*Source text*.
◆ ◆ ◆ ◆ ◆ ◆ ◆
During my quest to eliminate debt, I developed a positive cash flow of over $1,000/month. That continues to this day, which means I've managed to save $5,000 in my emergency fund, $1,000 in my Mini Cooper account, and an extra $500 designated for a future vacation. Plus, I've begun to save for retirement.
All of this feels great, of course, but sometimes I worry that I'm in danger of developing a different sort of unhealthy relationship with money. I'm addicted to saving. I feel like I'm perilously close to becoming a miser. It might be time to actually budget for fun.
Taking the first steps
How can you dig out of debt and begin to build wealth? First, recognize that it will take time. You won't change your habits overnight. At first you'll need to take baby steps, and even then you'll fall on your face at times. Get back up and keep trying. Eventually you'll move beyond baby steps; you'll find that you can confidently make huge financial strides. Here's some advice based on my own experience:
- Set goals. The road to wealth is paved with goals. I spent like a fool when I was younger because I didn't know what I was doing with my life. Find a purpose.
◆ ◆ ◆ ◆ ◆ ◆ ◆
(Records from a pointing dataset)
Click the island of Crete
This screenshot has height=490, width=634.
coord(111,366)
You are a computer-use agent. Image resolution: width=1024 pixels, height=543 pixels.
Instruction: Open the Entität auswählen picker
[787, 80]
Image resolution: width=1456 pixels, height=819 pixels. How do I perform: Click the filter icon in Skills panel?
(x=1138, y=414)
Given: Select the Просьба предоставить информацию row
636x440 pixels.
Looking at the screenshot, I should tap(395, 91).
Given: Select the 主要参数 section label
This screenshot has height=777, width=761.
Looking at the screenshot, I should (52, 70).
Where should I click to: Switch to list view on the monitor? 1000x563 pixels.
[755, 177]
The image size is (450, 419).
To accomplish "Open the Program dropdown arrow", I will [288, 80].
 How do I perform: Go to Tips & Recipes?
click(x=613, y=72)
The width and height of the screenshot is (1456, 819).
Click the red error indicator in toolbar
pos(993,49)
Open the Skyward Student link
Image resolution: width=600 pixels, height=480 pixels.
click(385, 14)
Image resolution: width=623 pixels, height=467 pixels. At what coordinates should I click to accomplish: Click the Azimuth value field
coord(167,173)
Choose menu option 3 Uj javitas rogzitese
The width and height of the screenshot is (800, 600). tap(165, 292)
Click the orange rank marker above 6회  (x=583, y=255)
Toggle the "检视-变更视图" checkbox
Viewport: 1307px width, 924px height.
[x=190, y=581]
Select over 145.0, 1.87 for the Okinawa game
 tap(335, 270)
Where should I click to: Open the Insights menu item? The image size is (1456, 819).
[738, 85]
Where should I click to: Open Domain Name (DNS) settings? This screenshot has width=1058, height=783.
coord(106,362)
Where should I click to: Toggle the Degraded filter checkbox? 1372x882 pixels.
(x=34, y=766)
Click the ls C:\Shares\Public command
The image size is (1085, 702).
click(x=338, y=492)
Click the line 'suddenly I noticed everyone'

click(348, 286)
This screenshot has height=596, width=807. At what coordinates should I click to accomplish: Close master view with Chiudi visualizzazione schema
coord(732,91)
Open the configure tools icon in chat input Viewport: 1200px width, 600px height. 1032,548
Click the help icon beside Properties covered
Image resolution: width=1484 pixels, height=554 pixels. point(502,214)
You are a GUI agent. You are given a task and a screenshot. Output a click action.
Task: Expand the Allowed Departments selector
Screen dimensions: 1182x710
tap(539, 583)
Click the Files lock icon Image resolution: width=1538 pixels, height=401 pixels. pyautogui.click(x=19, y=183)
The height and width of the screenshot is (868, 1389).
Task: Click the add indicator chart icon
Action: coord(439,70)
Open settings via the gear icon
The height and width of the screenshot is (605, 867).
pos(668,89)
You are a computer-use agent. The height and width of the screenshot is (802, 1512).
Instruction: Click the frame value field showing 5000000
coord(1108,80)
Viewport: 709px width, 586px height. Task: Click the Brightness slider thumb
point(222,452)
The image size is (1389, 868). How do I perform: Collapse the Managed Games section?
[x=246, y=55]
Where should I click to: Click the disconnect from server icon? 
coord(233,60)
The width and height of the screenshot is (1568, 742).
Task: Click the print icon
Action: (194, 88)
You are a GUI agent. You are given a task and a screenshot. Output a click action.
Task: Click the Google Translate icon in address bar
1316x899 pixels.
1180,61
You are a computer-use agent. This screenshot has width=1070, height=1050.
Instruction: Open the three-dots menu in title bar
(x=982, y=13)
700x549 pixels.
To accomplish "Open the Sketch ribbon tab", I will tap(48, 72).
◆ ◆ ◆ ◆ ◆ ◆ ◆
*Short task*. Extend the text about getting out of debt and building wealth, starting after the advice on setting goals. The items are separate material and have no connection to the personal finance text.

*Response below*.
- Stop using credit. You may not be able to do this immediately, but make it a priority. The longer you continue to add debt, the longer it will take to get rid of it.
- Establish an emergency fund. Set aside some cash in savings as cheap insurance against life's nasty surprises.
- Practice frugality. Look for ways to curb your spending. Shop smart. Focus on quality and value.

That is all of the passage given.